A steel kettle weighing 500 g at a temperature of 20 degrees was poured 500 g of hot water

A steel kettle weighing 500 g at a temperature of 20 degrees was poured 500 g of hot water at a temperature of 90 degrees. How will the water temperature in the kettle?

mh = 500 g = 0.5 kg.

mw = 500 g = 0.5 kg.

tch = 20 “С.

tв = 90 “С.

Cst = 500 J / kg * “C.

Cw = 4200 J / kg * “C.

tv “-?

When pouring water, it will give the kettle a certain amount of heat, the kettle will heat up to the temperature tv “, and the kettle will cool down to the temperature tv”.

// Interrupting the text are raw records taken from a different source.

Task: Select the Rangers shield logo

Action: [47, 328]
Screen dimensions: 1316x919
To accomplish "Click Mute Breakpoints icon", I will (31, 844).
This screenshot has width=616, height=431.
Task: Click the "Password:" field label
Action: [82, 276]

Let us find the amount of heat Q that the water will give: Qw = Cw * mw * (tv – tw “), where Cw is the specific heat capacity of water, mw is the mass of water.
Let us find the amount of heat Q that the kettle will receive: Qh = Cst * mh * (tv “- tch), where Cst is the specific heat capacity of water, mw is the mass of water.
Let’s write down the heat balance equation: Qw = Qh.
Cw * mw * (tv – tv “) = Cst * mh * (tv” – tch);

Cw * mw * tv – Cw * mw * tv “= Cst * mh * tw” – Cst * mh * tch;

Cw * mw * tv + Cst * mh * tch = Cst * mh * tv “+ Cst * mw * tv”;

Cw * mw * tv + Cst * mh * tch = (Cst * mh + Cw * mw) * tv “;

tv “= (Cw * mw * tv + Cst * mh * th) / (Cst * mh + Cw * mw).

tv “= (4200 J / kg *” C * 0.5 kg * 90 “C + 500 J / kg *” C * 0.5 kg * 20 “C) / (500 J / kg *” C * 0, 5 kg + 4200 J / kg * “C * 0.5 kg) = 82.5” C.

Answer: the water temperature will be set tв “= 82.5” С.